We call this bijection $\phi$ a perspectivity on $\ell_1$ (via point $P$ ). $P$ is called the center of the perspectivity and a any bijection of coplanar lines in a projective space that arrises in the manner just described is a perspectivity. Two points $Q$ and $T$ lying on $\ell_1$ are said to be perspective if there is a perspectivity $\phi$ such that $T=\phi(Q)$ . It is easy to deduce that if $\phi$ is a perspectivity
on a line $\ell$ , then $\phi^{-1}$ is also a perspectivity. So the relation of two points being perspective is a symmetric one. In addition, any point is always perspective to itself (so the relation is reflexive), since we can take the identity function as the required perspectivity. (Indeed the relation is trivial, see the closing remarks.)
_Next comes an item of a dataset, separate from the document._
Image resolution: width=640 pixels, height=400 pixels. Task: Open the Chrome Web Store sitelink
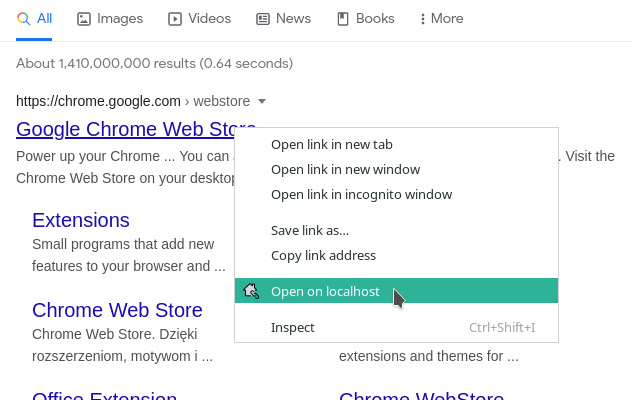point(117,310)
Moving one dimension up, we consider two planes $\pi_1$ and $\pi_2$ sitting in a three-dimensional projective space $V$ . Then there are two bijections, one from $\pi_1$ to $\pi_2$ , and the other from $\pi_2$ to $\pi_1$ , such that their product is a bijection $\phi$ of, say $\pi_1$ onto itself, such that $\phi$ sends points to points, lines to lines, and fixes a line (the line of intersection of $\pi_1$ and
$\pi_2$ ).
Given a projective geometry $PG(V)$ ($V$ a vector space over some field $k$ ), a projectivity $\phi$ from $PG(V)$ onto itself (or an projective automorphism) is called a perspectivity if it there exists a hyperplane $\Pi\in PG(V)$ such that $\phi$ fixes every subspace $S$ of $\Pi$ , that is, $\phi(S)=S$ for every $S\le \Pi$ . A pair of points are said to be perspective if there is a perspectivity that maps one point to the other.
Certainly any linear transformation that is the identity when restricted to a subspace of codimension 1 induces a perspectivity. Conversely, a perspectivity induces a linear transformation, if the underlying vector space $V$ is at least three dimensional.
Proof. Assume $\operatorname{dim}(V)\ge 3$ . By the fundamental theorem of projective geometry, a perspectivity $\phi$ on $PG(V)$ induces a semi-linear transformation $f$ on $V$ . Now, by assumption, there is a two dimensional plane $\Pi$ , such that $\phi(S)=S$ for all $S\le \Pi$ . Let $kv$ and $kw$ be two points that span $\Pi$ (so $v$ and
$w$ are linearly independent). So, $\phi(kv)=kv$ and $\phi(kw)=kw$ . This means $f(v)=av$ and $f(w)=bw$ , where $a,b\in k$ . Since $k(v+w)$ is also a point in $\Pi$ , $\phi(k(v+w))=k(v+w)$ and so $f(v+w)=c(v+w)$ . By additivity of $f$ , $a=c=b$ . Next, for an arbitrary non-zero element $d\in k$ , $k(dv+w)$ is a point
in $\Pi$ and hence fixed by $\phi$ . Translating this to $f$ , we have $f(dv+w)=r(dv+w)$ . By semi-linearity of $f$ , we get $rdv+rw=d^{\alpha}f(v)+f(w)=d^{\alpha}cv+cw$ . So $rd=d^{\alpha}c$ and $r=c$ . Solving this we get $cd=d^{\alpha}c$ or $d^{\alpha}=cdc^{-1}$ . This shows that $\alpha$ is an inner-automorphism of $k$ . But $k$ is a field, $\alpha$ is the identity on $k$ . As a result, $f$ is a linear transformation. 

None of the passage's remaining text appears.